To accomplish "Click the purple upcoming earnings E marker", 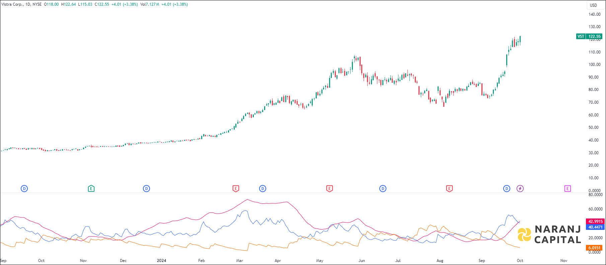I will [567, 189].
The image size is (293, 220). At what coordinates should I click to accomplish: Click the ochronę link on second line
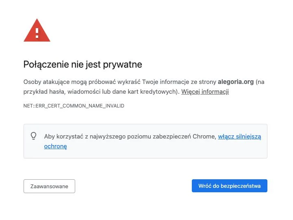pos(56,146)
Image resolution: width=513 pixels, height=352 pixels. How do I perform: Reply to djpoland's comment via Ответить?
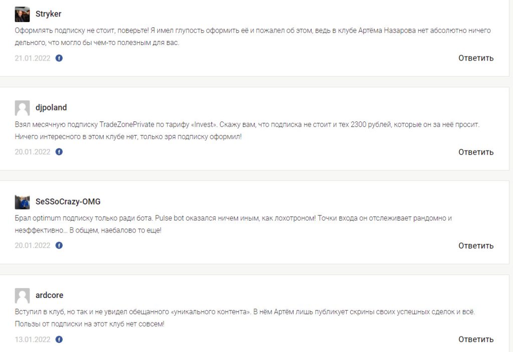[x=476, y=152]
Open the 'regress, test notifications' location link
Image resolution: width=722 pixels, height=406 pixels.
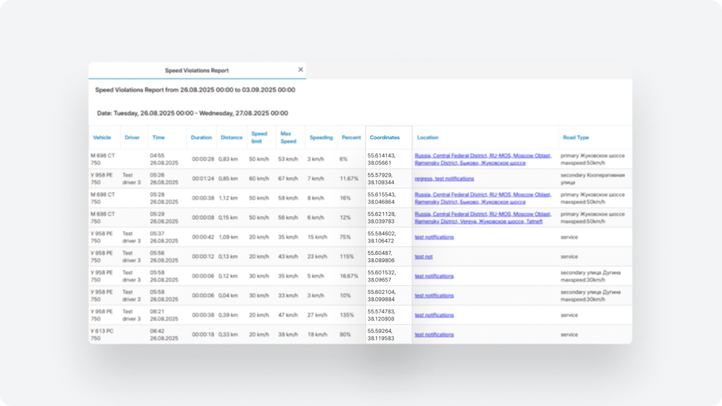point(444,179)
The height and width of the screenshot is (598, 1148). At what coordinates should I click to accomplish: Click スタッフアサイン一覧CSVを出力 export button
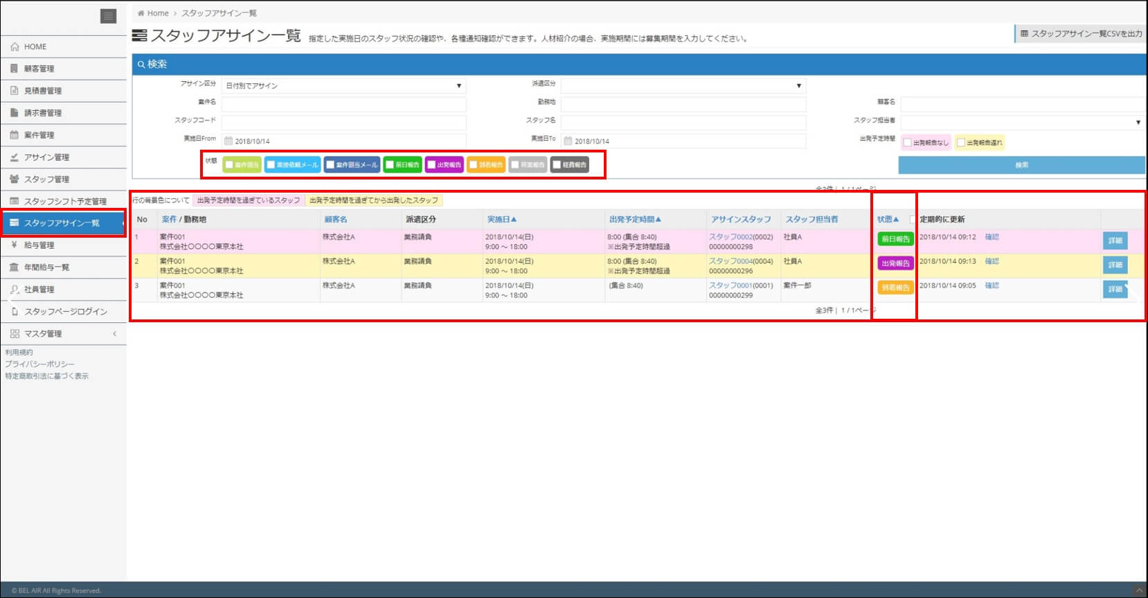[x=1081, y=33]
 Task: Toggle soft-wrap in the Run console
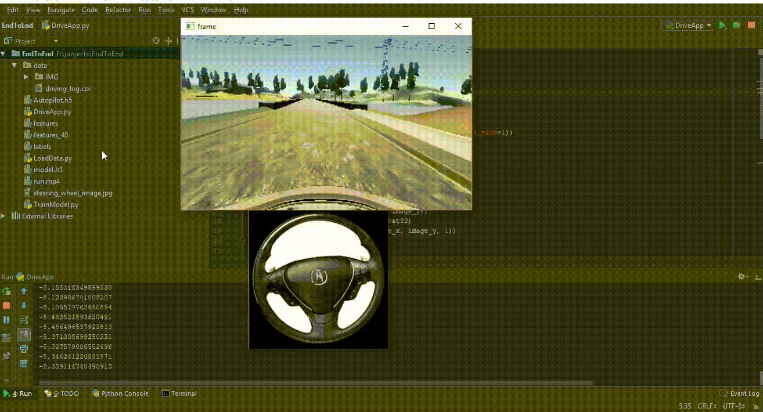[x=24, y=320]

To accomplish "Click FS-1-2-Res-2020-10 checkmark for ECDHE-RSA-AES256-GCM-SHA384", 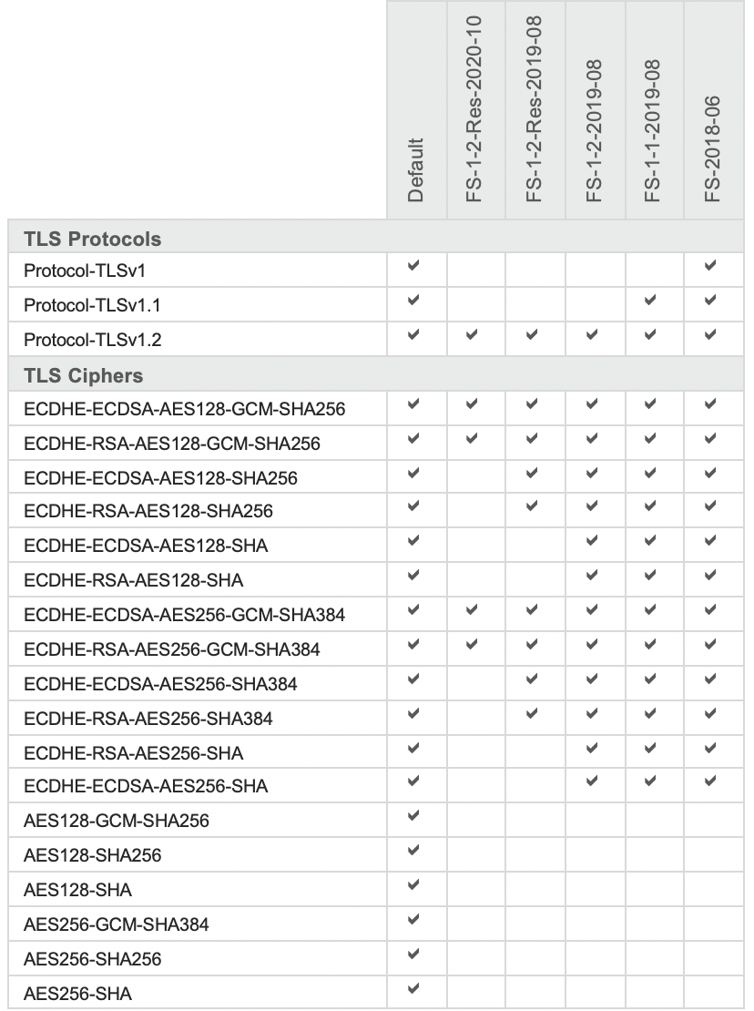I will [x=473, y=645].
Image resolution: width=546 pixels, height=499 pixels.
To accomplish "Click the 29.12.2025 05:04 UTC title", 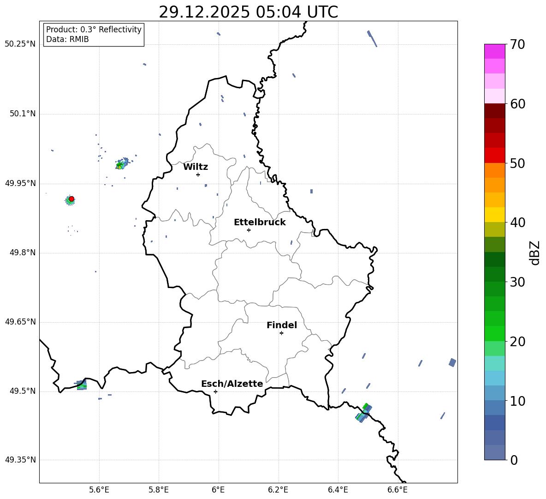I will point(248,12).
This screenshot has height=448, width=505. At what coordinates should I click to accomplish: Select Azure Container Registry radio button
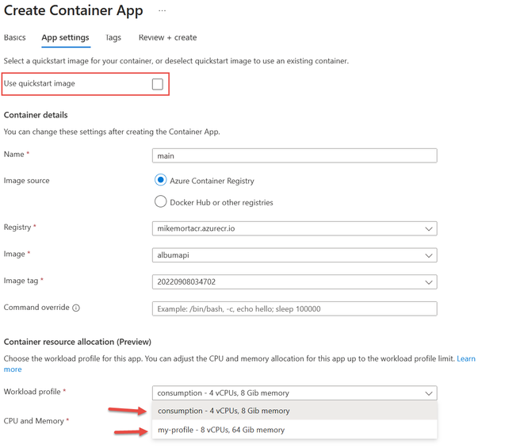pos(160,180)
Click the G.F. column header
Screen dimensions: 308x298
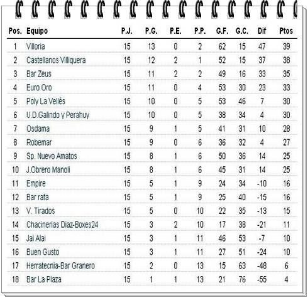[222, 31]
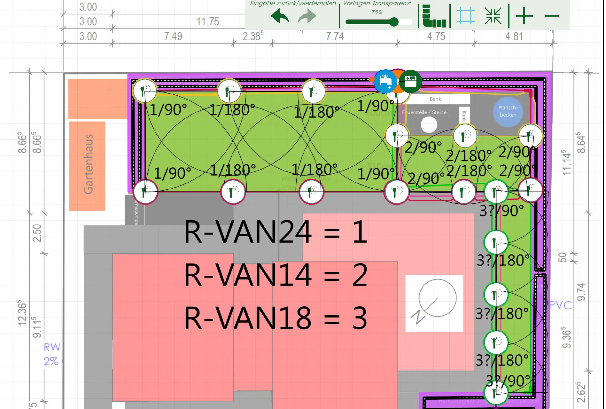Select the bottom-most sprinkler in the right strip
The image size is (606, 409).
click(x=495, y=393)
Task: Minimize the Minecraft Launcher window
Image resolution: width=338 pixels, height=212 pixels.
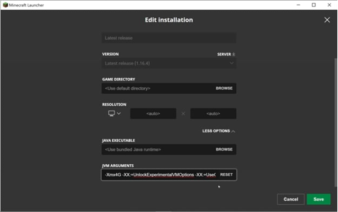Action: 298,5
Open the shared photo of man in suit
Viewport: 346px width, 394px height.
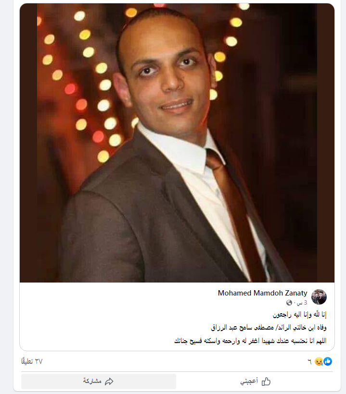177,143
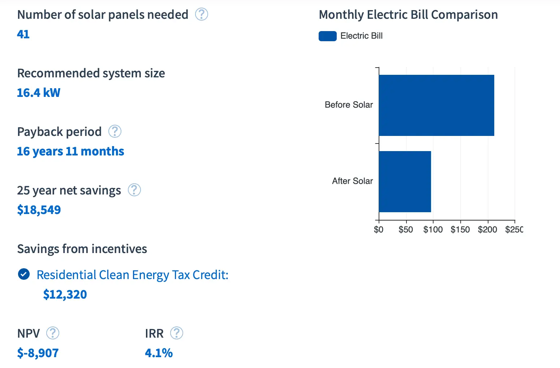
Task: Click the NPV question mark icon
Action: pyautogui.click(x=53, y=333)
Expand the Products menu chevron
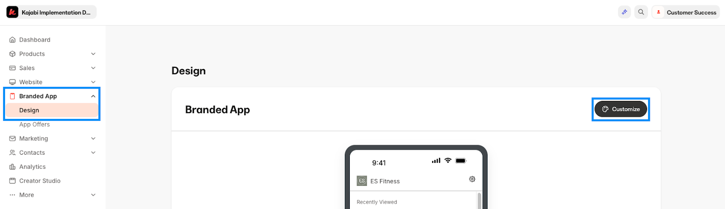This screenshot has height=209, width=725. [x=93, y=54]
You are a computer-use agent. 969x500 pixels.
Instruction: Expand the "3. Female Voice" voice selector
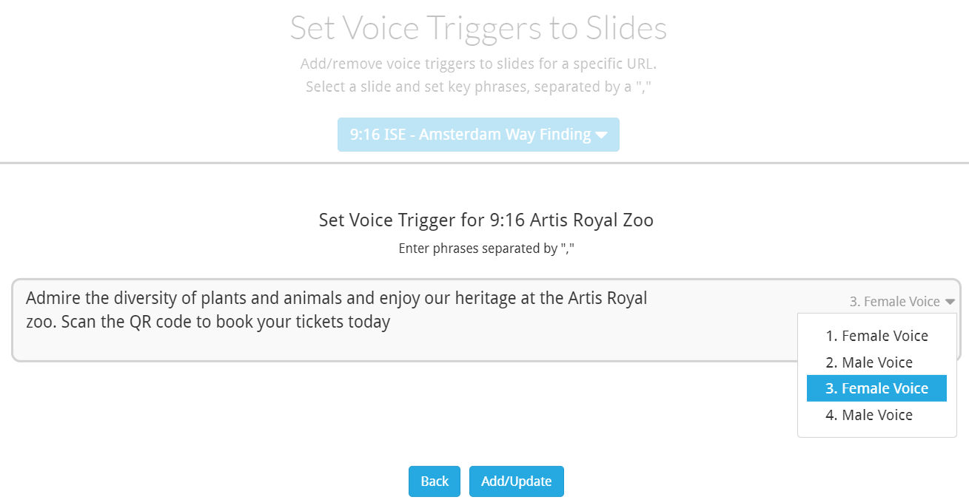point(894,302)
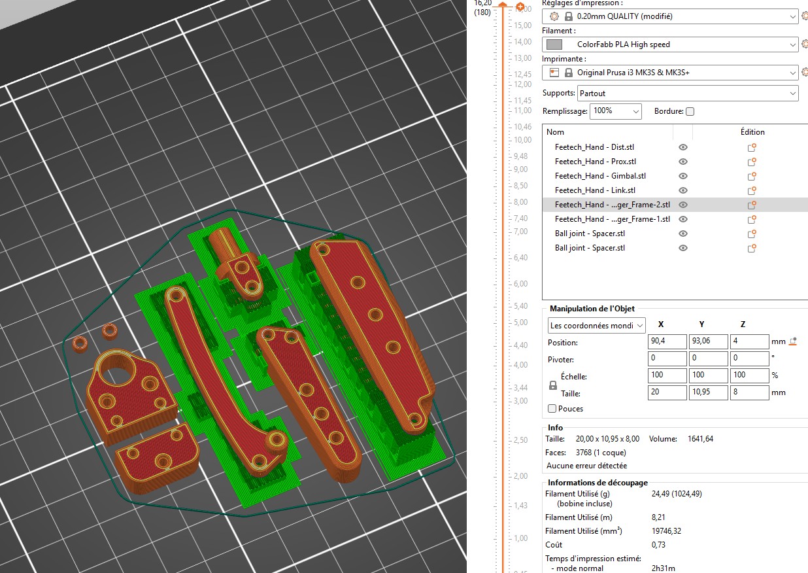Click edit icon for Feetech_Hand - Link.stl
Image resolution: width=808 pixels, height=573 pixels.
[x=752, y=190]
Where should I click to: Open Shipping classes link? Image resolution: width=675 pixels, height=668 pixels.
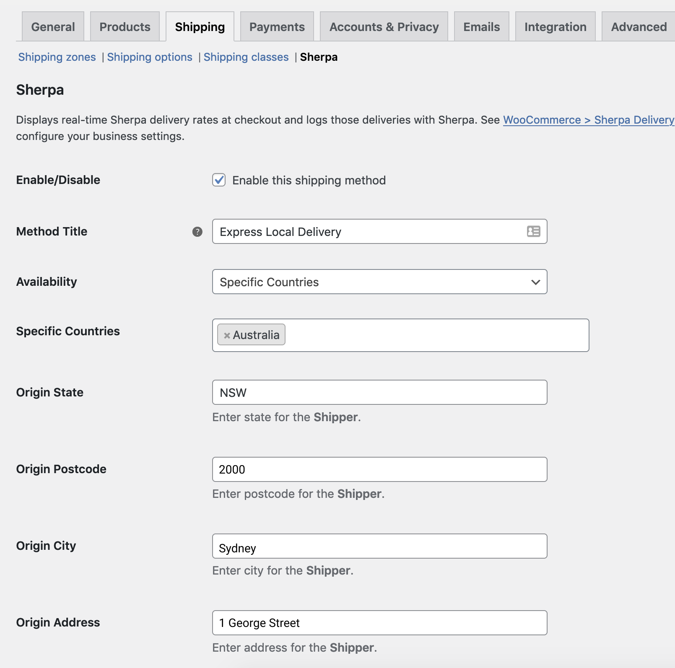[x=246, y=57]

# Work request
No picture is to be printed. Output exactly the lines above from the line containing "This screenshot has height=448, width=505." through the line containing "Open the shared photo of man in suit".

# Solution
This screenshot has height=448, width=505. At what coordinates should I click to accomplish: Select Azure Container Registry radio button
pos(160,180)
Click the G.F. column header
Screen dimensions: 308x298
[222, 31]
Select the bottom-most sprinkler in the right strip
The image size is (606, 409).
click(x=495, y=393)
Task: Minimize the Minecraft Launcher window
Image resolution: width=338 pixels, height=212 pixels.
Action: 298,5
Open the shared photo of man in suit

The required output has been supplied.